Sen stopped in place and blinked at the man in confusion before he asked, “What? What are you talking about?”
“I meant—” started the man.
“I know what you meant,” snapped Sen. “Don’t be ridiculous. Of course, the alchemy didn’t fail.”
Sen held up the stone vial that contained the elixir. That elixir that had, up until he’d started talking with his daughter, felt very difficult and important. Now, it was swiftly falling down his list of concerns. He turned to look at Falling Leaf. She would understand why this would all prove to be one enormous, ongoing problem. One not helped in the least by the fact that he had this stupid war to keep him away from home. And Sen felt very strongly that he needed to be at home right now.
“Ai has a new bird,” he told the ghost panther.
Falling Leaf studied his face for a moment before she cautiously said, “Ai has many birds.”
“She certainly does, but she’s gotten herself a new one. She calls it her reallybig bird.”
The languid body language that usually served as a reminder of Falling Leaf’s feline origins disappeared. Her body went almost rigid as she straightened up. Narrowing green eyes told him that she was seeing the edges of what had him wanting to fly away that very moment.
“What has she found?” asked the ghost panther.
“Lord Lu, if the elixir is ready—” started the same Order member he’d been mostly ignoring.
“It’s a dragon,” said Sen, throwing his hands in the air. “Somehow, a heavens-be-damned dragon found my daughter while Auntie Caihong was distracted. Or so I assume. Ai was far too excited about her new bird to remember those details. Anyways, it found Ai and decided, for reasons that I cannot begin to comprehend, that it was going to pretend to be her pet!”
All three Order members let out cries of alarm as Sen waved around the elixir that might be their only chance at restoring their Matriarch. Falling Leaf looked alarmed for entirely different reasons.
“Dragons are not birds!” she shouted. “And they are never pets!”
“I know that. You know that. I’m half-convinced that my daughter knows that. But it’s big, it’s got wings, and it flies. Apparently, that’s close enough!”
The Order members let out gasps and choked-off words of terror as Sen continued waving his hands, and the priceless elixir, in impotent frustration. Falling Leaf had closed the distance with him. She’d gotten so close that she was almost pressed up against him, which gave Sen an unobstructed view of her very wide eyes.
“Are you sure? Are you sure it’s a dragon?”
“As sure as I can be without confirming it with Auntie Caihong. She was still talking with it when Ai decided to go back outside to see what was happening.”
“Why would a dragon do this? Is it some kind of threat from the spirit beasts?”

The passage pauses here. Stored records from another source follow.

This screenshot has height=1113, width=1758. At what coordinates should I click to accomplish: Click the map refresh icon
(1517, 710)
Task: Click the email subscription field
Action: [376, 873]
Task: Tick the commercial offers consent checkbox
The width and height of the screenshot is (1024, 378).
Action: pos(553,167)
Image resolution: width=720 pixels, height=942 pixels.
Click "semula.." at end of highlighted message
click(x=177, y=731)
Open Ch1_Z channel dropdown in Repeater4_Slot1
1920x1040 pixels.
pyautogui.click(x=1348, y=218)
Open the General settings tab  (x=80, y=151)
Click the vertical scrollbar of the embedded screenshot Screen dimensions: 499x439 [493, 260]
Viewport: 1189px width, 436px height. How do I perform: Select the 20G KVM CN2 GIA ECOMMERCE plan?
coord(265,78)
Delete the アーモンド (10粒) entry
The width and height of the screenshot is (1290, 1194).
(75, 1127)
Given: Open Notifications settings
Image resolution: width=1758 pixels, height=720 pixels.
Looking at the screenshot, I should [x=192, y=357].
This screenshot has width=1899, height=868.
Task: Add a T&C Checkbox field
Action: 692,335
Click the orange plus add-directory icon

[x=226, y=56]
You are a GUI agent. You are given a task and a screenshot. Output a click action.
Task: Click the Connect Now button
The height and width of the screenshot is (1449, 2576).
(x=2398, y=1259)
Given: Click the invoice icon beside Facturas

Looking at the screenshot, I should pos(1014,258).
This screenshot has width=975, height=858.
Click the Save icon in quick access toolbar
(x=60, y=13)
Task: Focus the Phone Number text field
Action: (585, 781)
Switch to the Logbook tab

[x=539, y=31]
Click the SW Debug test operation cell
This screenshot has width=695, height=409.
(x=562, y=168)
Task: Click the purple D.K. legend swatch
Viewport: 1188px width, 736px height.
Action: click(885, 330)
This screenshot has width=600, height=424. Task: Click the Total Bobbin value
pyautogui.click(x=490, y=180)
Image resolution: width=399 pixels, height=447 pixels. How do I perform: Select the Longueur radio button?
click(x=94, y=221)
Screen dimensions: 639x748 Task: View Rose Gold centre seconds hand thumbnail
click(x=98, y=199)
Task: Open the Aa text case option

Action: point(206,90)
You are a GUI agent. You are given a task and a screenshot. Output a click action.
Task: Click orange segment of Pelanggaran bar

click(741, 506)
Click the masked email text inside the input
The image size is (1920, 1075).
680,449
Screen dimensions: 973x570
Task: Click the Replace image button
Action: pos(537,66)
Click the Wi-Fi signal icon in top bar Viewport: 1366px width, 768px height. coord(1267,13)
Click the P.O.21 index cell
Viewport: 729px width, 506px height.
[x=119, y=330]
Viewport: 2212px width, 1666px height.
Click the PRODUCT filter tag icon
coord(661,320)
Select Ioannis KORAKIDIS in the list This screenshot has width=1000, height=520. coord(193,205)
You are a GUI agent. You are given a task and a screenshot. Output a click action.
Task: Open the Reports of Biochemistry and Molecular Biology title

“That is a question I would very much like the answer to,” said Sen. “I can trust Auntie Caihong to handle almost any problem, but a dragon? That might be too much.”
Falling Leaf’s eyes were flicking back and forth, almost like she thought that the dragon might appear in the room with them.
“The Caihong is mighty,” she said slowly, “but I don’t think even she could face a dragon. Not one of the true ancients.”
“I wish Master Feng were here. I doubt even one of the dragons is a match for him. I’d feel a lot better about this if I could send him there to see what this is all about.”
“Yes,” said Falling Leaf, nodding enthusiastically. “The Feng would be perfect for that. One dragon to keep the other in check. He has one of the talking cores, doesn’t he? You should contact him.”
“I almost did,” admitted Sen, before he started waving the hand with the elixir again. “But he could be anywhere this side of the Mountains of Sorrow. I also don’t know that it’s necessary, yet. I just need to trust that Auntie Caihong can keep the situation under control long enough to tell me if I need to do something drastic.”
“Lord Lu,” said one of the Order members in something suspiciously close to a sob, “I beg you. Please stop.”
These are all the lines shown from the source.